TEXTO PROPORCIONADO:
========================================

Comencemos por una apología paradójica: el capitalismo es, en la historia de la humanidad, el primer modo de producción que da muestras de semejante dinamismo. Se puede medirlo, por ejemplo, en el progreso sin precedentes de la productividad del trabajo desde mitad del siglo XIX, que le hacía decir a Marx que el capitalismo revolucionaba las fuerzas productivas. Este resultado se deriva de su característica esencial, que es la competencia entre capitales privados movidos por la búsqueda de la rentabilidad máxima. Esta competencia desemboca en una tendencia permanente a la acumulación del capital ("la Ley y los profetas", decía Marx), que trastorna permanentemente los métodos de producción y los mismos productos y no se contenta con aumentar la escala de la producción.

========================================

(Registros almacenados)

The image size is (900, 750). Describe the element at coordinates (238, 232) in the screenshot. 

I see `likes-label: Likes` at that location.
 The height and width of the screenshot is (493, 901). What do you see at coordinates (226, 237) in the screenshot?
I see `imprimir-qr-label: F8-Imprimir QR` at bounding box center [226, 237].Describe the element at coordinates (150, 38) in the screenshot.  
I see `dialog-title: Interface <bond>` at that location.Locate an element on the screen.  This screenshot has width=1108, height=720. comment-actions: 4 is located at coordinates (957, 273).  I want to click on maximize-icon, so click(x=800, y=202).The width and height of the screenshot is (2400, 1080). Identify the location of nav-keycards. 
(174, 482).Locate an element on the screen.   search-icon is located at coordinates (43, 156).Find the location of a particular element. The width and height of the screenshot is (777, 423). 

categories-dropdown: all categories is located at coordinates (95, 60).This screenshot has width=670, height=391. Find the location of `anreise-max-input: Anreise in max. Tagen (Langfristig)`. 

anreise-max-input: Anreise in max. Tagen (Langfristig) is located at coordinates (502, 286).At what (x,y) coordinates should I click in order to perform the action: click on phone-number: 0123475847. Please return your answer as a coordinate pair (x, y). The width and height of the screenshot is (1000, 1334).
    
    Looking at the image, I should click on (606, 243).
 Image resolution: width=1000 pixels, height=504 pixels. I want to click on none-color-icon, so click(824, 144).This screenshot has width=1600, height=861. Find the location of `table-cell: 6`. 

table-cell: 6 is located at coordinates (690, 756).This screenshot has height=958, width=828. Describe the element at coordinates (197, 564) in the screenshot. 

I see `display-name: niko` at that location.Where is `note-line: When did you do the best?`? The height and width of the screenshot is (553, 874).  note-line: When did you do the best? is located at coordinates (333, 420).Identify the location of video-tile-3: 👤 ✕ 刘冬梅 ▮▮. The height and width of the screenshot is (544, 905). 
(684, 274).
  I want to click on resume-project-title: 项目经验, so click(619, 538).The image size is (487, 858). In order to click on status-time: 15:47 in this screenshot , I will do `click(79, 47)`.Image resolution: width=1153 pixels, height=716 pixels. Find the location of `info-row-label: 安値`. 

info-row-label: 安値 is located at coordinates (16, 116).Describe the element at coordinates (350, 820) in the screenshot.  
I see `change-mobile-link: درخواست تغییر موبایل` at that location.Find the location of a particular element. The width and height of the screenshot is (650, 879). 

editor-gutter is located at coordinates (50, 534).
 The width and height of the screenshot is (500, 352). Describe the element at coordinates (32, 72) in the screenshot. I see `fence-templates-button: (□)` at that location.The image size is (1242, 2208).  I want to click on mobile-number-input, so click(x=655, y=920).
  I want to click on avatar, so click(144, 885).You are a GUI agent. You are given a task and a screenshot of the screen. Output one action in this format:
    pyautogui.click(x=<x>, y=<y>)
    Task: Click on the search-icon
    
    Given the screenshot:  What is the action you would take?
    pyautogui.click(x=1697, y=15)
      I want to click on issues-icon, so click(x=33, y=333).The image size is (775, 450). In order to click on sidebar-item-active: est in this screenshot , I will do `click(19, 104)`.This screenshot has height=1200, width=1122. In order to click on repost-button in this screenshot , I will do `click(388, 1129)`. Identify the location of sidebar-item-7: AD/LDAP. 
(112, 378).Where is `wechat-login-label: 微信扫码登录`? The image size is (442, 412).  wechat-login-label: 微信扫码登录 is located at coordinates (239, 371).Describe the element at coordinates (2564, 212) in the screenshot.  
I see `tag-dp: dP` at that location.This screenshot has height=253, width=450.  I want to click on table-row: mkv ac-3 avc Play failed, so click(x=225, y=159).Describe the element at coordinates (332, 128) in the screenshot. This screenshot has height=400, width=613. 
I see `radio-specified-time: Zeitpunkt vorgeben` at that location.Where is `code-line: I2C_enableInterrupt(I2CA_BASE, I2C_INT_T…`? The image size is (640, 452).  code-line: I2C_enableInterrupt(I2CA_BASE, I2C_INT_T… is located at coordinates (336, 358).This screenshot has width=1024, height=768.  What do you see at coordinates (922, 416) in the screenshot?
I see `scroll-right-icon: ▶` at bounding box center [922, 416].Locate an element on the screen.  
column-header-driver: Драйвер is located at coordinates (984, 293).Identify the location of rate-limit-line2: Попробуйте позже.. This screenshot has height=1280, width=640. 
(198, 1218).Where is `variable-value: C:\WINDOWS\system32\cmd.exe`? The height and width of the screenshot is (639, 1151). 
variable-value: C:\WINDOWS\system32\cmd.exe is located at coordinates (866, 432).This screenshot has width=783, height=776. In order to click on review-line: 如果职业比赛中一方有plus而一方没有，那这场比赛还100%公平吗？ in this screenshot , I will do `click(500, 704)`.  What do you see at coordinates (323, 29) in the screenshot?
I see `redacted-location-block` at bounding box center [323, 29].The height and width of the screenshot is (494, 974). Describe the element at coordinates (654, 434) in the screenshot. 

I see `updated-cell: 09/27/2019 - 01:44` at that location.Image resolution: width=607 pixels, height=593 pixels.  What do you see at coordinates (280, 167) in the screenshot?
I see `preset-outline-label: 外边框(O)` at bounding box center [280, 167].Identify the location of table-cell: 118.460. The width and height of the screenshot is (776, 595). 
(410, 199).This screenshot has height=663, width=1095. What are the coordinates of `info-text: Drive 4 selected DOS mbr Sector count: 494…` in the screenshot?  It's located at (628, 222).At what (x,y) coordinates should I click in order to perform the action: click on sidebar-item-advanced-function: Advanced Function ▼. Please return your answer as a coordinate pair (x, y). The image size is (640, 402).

========================================

DETALLES DEL EJERCICIO:
Transcribe sin ningún cambio el texto completo sobre el dinamismo del capitalismo. Las filas proceden de otra fuente.

TU RESPUESTA:
Comencemos por una apología paradójica: el capitalismo es, en la historia de la humanidad, el primer modo de producción que da muestras de semejante dinamismo. Se puede medirlo, por ejemplo, en el progreso sin precedentes de la productividad del trabajo desde mitad del siglo XIX, que le hacía decir a Marx que el capitalismo revolucionaba las fuerzas productivas. Este resultado se deriva de su característica esencial, que es la competencia entre capitales privados movidos por la búsqueda de la rentabilidad máxima. Esta competencia desemboca en una tendencia permanente a la acumulación del capital ("la Ley y los profetas", decía Marx), que trastorna permanentemente los métodos de producción y los mismos productos y no se contenta con aumentar la escala de la producción.